Renal function is the assessment of the health and the viability of the kidneys, with a particular focus on the kidneys' ability to filter out waste products and toxins from the blood system. When the kidneys are functioning in an optimum fashion, there will generally be electrolytic balance in the body (sodium and potassium levels will be constant), and fluid levels will be balanced between blood volume and urine production by the kidneys for the excretion of wastes.
The body has two kidneys that perform equal and identical functions within the body, each located on either side of the spine; one kidney is positioned next to the liver, the other adjacent to the spleen. The adrenal glands, important in the production of the hormone adrenaline, are positioned at the top of each kidney. Humans possess an overcapacity of kidney function, in that a person may live a normal and healthy life with only one functional kidney. The kidney is an integral part of the urinary, or excretory systems, part of a continuous process that extends from the kidney to the bladder to the urethra.
Renal failure is the condition that arises when the kidney is unable to filter wastes; when this inability becomes irreversible, end stage renal failure is the consequence, which results in the need for dialysis treatment to mechanically perform the required toxin filtering. End stage renal failure will ultimately necessitate a kidney transplant, or death will result. The study of the various diseases that impact on renal function is nephrology, named for the portion of the kidney where the filtering function is carried out.
In their function as a filter, the kidneys receives all of the circulating blood within the cardiovascular system. There are a number of methods to assess whether the kidneys are adequately filtering wastes and toxins from the blood. The two most prominent of these tests are the blood urea nitrogen test, sometimes referred to as the BUN test, and analysis to determine the levels of the substance creatinine within the body. Both tests involve a chemical analysis of the person's blood.
The BUN test centers on the presence of urea in the blood stream. Urea is a compound composed of nitrogen, hydrogen, carbon, and oxygen, described by the chemical equation (NH2)2CO. Urea occurs in the bloodstream as waste produced by the body through the digestion of protein and its constituent amino acids. The normal range of urea in the bloodstream is well established to be between 7 mg and 25 mg/100 ml of blood. When the test reveals significant excess in the urea level, a reading in excess of 100 mg/100 ml of blood, there are three possible causes. The first is renal failure, with its very serious physical consequences.

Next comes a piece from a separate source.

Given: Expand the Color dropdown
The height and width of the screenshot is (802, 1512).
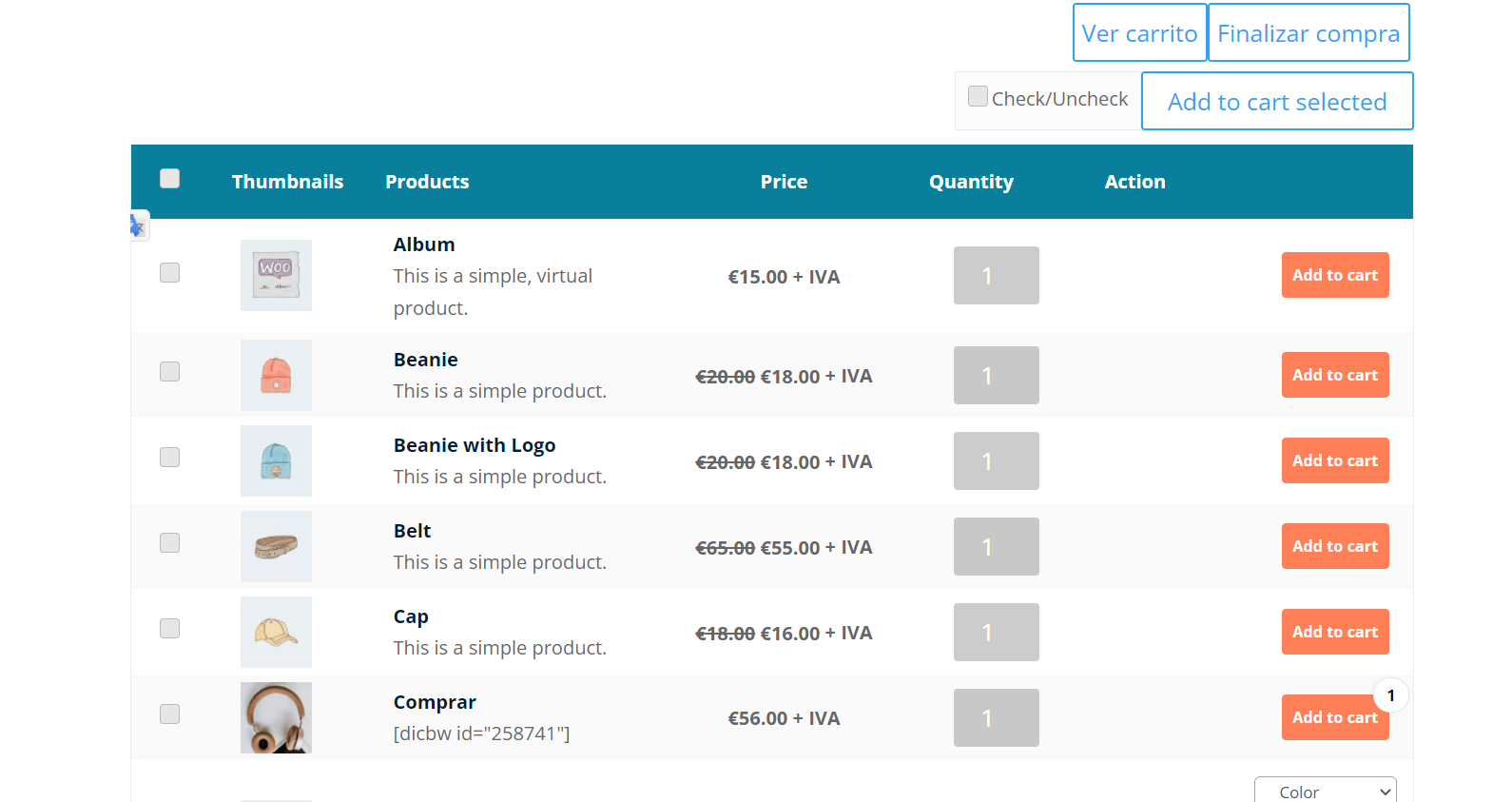Looking at the screenshot, I should click(x=1326, y=791).
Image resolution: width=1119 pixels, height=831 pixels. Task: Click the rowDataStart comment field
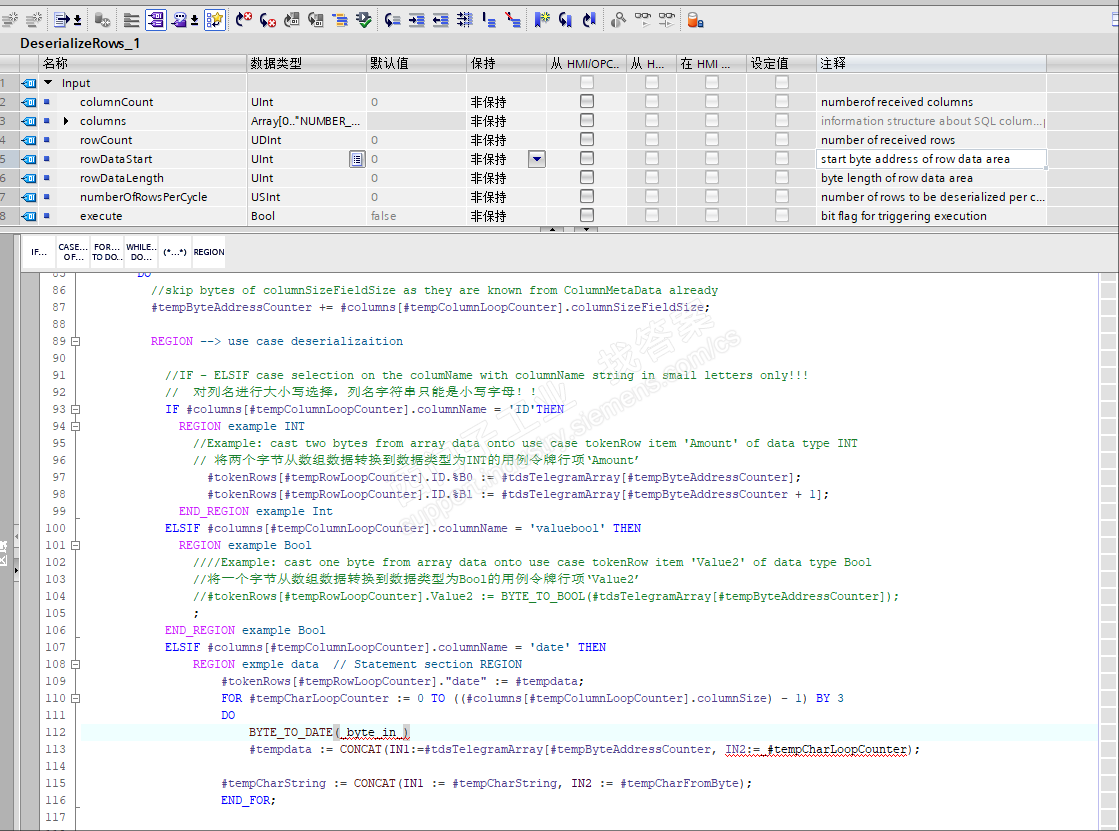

The second possible cause of a excessive urea reading is dehydration, which occur during sport when the athlete has failed to properly hydrate either during the workout or the competition. When a person is dehydrated, the ratio of normal urea presence in the blood volume is disturbed. This condition is usually one that may be remedied through the improvement of fluid levels in the body.
The third possible cause of excess urea is the consumption of excess proteins, such as occurs with weightlifters and other strength athletes who are seeking to develop greater muscle mass and strength. As with dehydration, this condition is remedied through correction of diet. Prolonged excess protein consumption tends to place a greater strain on renal function.
Creatinine is a byproduct of the metabolism of phosphocreatine (creatine phosphate), the compound essential to the production of energy in skeletal muscles. Creatinine is a waste product that is of no use to the body once it is created, and it must be eliminated through the kidneys. As phosphocreatine is present in all skeletal muscles, and creatinine is produced at a relatively constant rate through muscular activity, creatinine levels are a reliable indicator of renal efficiency. Males have a greater amount of skeletal muscle than do females, and the normal creatinine level for men varies between 0.7 mg and 1.4 mg per 100 ml of blood; the corresponding range for women is 0.5 mg to 1.0 mg per 100 ml of blood. Readings in excess of those levels indicate an inability in the kidneys to carry out normal filtration of the blood.
The reasons for diminished renal function are many. When a kidney becomes enlarged, it will not properly function. Due to the continual exposure to the blood system and all of the potential toxins that are transported through it, the kidney is vulnerable to the development of tumors, both benign and malignant. The kidney is also vulnerable to infections that originate in the urinary tract, which may diminish its filtering capacity.